МЫ ОДНОЙ КРОВИ – ТЫ И Я

Потом они вылезли наружу и соломой прикрыли за собой лаз.

Последнее, что слышали они от костра, – это неторопливый говорок Тихоновича:

– Так вот эт-та Ефросинья-то…

И уже не могли слышать, как утром, войдя в пустую избушку, Тихонович долго недоуменно читал надпись на стене, а потом советовался с Акимычем возле костра:

– Али племяш какой?.. Ишь ты! Моя кровь – эт верно… Вот эт-та, как с Ефросиньей-то…

Опыт приходит не сразу

Первый день путешествия кончился неудачей, новый день начался с неудач.

Свою лодку они хорошо упрятали от людей, но позабыли, что в тайге опаснее – звери. Если бы они предполагали заночевать далеко от реки, они, возможно, и учли бы это.

Возле их мешков с провизией ночь напролет пировали мыши.

Хлеба, после того как его обрезали и выкинули изъеденные горбушки, стало в три раза меньше, сала – в два, мясо пришлось вовсе выкинуть, а сметана вытекла из прогрызенного туеска, даже вареные яйца прожорливые зверьки не обошли своим вниманием.

– Надо экономить, – заключил начальник штаба, когда итоги были подведены, а дырки на мешках завязаны, и с запоздалой предусмотрительностью подвесил мешки на ближайшем суку.

По дороге к реке думали расправиться в первую очередь именно со сметаной. И пропажа сметаны показалась самой: обидной. Петька взял удочку, молча направился к озерцу.

Во всех неудачах был косвенным образом виноват он, следовало искупить свою вину.

Откопал рядом с озерцом червя. Насадил его, поплевал и с надеждой осторожно забросил поплавок прямо на середину озерца. Трудно было надеяться на рыбу в такой лужице, но, приглядевшись, Петька заметил мальков и, усаживаясь на коряге, поклялся про себя, что не уйдет без добычи.

Клятва была рисковой, но примерно через полчаса томительного ожидания поплавок дрогнул. Дрогнул и замер опять. Петька напрягся до того, что начало мутиться в глазах.

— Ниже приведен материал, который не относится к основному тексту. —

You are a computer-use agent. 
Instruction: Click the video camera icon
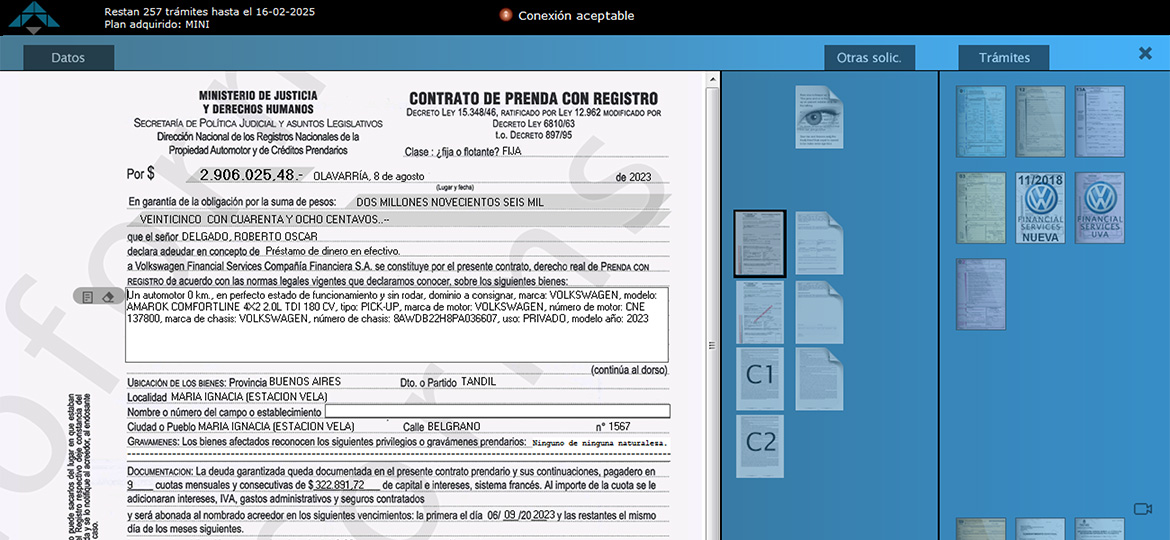click(1142, 509)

И тут поплавок исчез. Исчез так неожиданно, что Петька дернул удочку обеими руками: дернул непростительно для опытного рыбака – на себя и вверх. Шлепнулся на спину с коряги, а карась прилетел уже откуда-то сверху и шлепнулся на него. Петька успел увидеть только праздничный желтоватый блеск на солнце. То был не карась, а целый поросенок граммов на четыреста весом. И Петька с восторгом потер ушибленную карасем губу. Кинулся за новыми червями.

Дальше началось невообразимое. Будто Петька поймал хозяина озерца: караси так и полезли на крючок – только выдергивай, даже червя менять не надо. Такие большие, правда, как первый, уже не попадались.

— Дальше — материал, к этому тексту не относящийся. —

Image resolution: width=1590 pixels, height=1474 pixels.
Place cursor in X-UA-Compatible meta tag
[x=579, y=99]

Спохватившись, Петька увидел, что натаскал десять рыбин. Не спеша смотал удочки, не спеша насадил карасей под жабры на прутик, не спеша возвратился к лодке.

Начальник штаба тоже не дремал тем временем.

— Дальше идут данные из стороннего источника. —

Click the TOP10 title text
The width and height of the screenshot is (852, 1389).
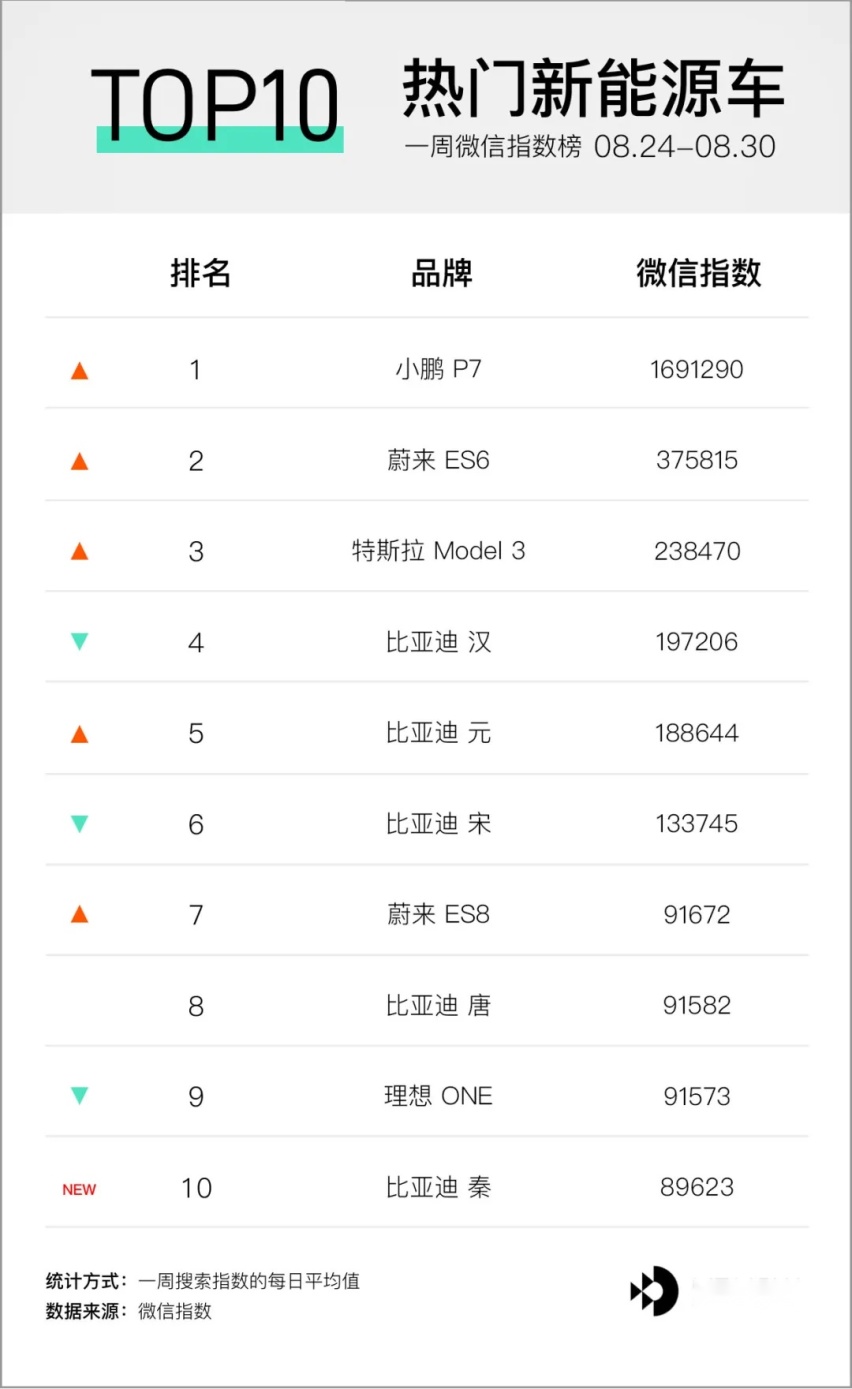217,105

На берегу весело потрескивал костер, обдавая легким дымком подернутую пеплом воду в котелке, а Никита чистил маслята.

Никогда раньше и никогда потом не доводилось путешественникам есть такого супа: душистого, ароматного – немного картошки, немного луку, много дыму и караси с грибами.

Никита оказался опытным поваром и даже заправил суп жаренным в баночке из-под крючков салом.

И ели на этот раз по-особому. Вчера ели торопливо, глотали не жуя. А на этот раз медленно, по очереди черпали ложками из котелка, медленно, подставляя кусочек хлеба и стараясь не пролить ни капли драгоценного варева, подносили ложки ко рту, и суп не глотался при этом, а будто растворялся в теле.

Трех карасей – самого большого и двух поменьше, – завернув в листья и обложив горячей золой, Никита изжарил. Изжарил не очень хорошо, но все же что-то было теперь в запасе. Уложили карасей в мешок.

Два мешка тащить не имело смысла. Взяли один. Взяли сетку от комаров, штык, удочки (удочки – главным образом для маскировки) и фонарь. Спички рассовали так, что если даже придется опять окунуться в воду, – две спички да останутся сухими. Ничего лишнего решили не брать, взяли только самое необходимое.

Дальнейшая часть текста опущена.